Figures 10-12. Number of training points 1000, 1000 and 1000000.

Sadly, what seemed to be a good idea (adjusting Adaline learning rate in a naive straightforward way) shows not so practical behavior. The variable rate Adaline (4) divergies back to almost where it started. Increased margin only makes the picture less favorable for a Adaline variations (regardless of the data dimensionality) as the plot becomes even more erratic.

### What Went Wrong?

The tell-tale jigsaw behavior is typical for the gradient descent caught in a narrow valley around the minimum. On the jigsaw part each next iteration overshoots to the opposite side of the valley and fails to follow the direction of the valley to the arg min point. Besides, expression that is calculated in our version of Adaline when updating the decision vector is not exactly a gradient. It is only pointing in general direction of gradient but is different because we don’t include all the terms. Only misclassified samples are used and that makes gradient “incomplete”. Regardless of that, running gradient descent to get classifier working properly is a tricky task without using sigmoid functions to compute class of the input point. The main obstacle is outliers that can throw off the result.

There are several remedies to the problems described. We may discuss them in the upcoming posts.

## Conclusion

Attempts to improve over Pocket PLA by using Adaline and varying the learning rate using naive rules may indeed work in a narrow range of parameters. If parameters are tuned properly the advantage can be very much worth the effort of their tweaking. Gradient methods in their naive implementations may fail to reach minimum (which we know does exist in our case!). Additionally, numerical over- and under- flow issues can damage their performance.

On the other hand, lack of parameters in Pocket PLA leads to extremely robust (virtually “fool proof”) behavior on pretty much any training data.

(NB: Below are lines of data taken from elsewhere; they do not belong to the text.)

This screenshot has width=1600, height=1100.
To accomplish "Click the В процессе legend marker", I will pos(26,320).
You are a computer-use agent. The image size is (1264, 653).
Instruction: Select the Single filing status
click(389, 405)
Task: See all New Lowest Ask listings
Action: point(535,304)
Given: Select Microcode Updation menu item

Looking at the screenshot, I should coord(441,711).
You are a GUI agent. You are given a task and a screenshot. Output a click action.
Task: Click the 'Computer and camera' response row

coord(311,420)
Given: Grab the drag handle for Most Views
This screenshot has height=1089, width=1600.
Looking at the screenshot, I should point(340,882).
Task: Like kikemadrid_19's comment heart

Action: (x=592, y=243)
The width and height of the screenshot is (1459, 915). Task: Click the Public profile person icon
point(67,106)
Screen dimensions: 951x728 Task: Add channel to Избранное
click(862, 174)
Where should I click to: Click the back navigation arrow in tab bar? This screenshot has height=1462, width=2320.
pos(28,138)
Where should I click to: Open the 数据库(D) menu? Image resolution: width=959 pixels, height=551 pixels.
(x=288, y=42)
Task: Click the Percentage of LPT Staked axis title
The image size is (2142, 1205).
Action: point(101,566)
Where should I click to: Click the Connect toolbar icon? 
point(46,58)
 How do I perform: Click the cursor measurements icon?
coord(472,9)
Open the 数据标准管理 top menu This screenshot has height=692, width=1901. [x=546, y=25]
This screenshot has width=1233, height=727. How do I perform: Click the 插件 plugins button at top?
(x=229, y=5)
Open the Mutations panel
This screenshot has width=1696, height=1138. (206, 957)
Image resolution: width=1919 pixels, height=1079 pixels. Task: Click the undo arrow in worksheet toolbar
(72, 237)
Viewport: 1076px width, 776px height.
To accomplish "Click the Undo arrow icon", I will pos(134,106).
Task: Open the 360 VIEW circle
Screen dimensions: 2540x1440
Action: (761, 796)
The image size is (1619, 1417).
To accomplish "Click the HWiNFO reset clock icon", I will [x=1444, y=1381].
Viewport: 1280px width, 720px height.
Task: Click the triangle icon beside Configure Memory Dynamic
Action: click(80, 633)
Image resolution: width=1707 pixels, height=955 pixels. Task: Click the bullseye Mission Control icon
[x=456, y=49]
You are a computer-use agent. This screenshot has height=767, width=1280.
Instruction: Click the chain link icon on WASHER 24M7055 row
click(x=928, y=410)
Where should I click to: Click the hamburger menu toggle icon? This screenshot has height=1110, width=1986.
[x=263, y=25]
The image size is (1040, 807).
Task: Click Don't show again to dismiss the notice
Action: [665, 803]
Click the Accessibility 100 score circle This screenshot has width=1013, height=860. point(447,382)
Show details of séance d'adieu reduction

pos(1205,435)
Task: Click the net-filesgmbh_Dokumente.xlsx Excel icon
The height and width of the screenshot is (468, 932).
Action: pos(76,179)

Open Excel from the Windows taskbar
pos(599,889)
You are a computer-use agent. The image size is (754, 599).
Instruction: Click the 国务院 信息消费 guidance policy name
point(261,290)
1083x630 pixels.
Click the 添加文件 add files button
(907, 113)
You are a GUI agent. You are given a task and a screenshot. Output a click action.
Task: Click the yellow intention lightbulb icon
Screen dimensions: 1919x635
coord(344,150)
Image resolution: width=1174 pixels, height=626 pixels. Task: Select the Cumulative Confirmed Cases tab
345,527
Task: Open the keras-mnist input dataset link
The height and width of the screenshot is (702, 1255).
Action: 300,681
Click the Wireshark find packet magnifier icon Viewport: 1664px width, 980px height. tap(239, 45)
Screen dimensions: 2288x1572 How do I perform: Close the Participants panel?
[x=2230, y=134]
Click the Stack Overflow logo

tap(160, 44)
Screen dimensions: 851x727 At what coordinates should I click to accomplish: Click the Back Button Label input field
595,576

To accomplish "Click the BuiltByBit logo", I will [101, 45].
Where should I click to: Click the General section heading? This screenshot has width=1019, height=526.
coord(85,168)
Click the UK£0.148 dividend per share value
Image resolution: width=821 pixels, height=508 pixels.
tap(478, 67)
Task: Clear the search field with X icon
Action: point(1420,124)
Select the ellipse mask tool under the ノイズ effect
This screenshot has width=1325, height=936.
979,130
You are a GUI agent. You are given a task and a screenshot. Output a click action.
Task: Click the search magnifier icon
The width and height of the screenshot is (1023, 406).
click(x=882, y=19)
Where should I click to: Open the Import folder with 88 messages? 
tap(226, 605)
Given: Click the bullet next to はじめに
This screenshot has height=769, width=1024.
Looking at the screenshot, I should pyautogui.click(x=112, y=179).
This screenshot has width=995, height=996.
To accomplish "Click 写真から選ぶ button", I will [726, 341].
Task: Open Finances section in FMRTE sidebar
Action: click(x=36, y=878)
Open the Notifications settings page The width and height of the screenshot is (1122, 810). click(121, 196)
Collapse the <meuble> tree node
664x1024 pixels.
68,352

An important disclaimer to make here is that the artificial training data we used was generated using a specific algorithm, which does not have Gaussian properties. Practically we divided in half the set of uniform random points in unit hypercube using a suitable hyperplane. The algorithms based on minimization of sum of squared errors (LMS = Least Mean Squares) are proven to give optimal result on inputs that have Gaussian distribution (unlike uniform used in my training data). That may be a subject of yet another post: re-run comparison presented here using Gaussian training data generator.

To be continued.

## References

The post is mostly inspired by suggested exercises in:
[1] Yaser S. Abu-Mostafa, Malik Magdon-Ismail, Hsuan-Tien Lin. “Learning From Data”  AMLBook, 213 pages, 2012.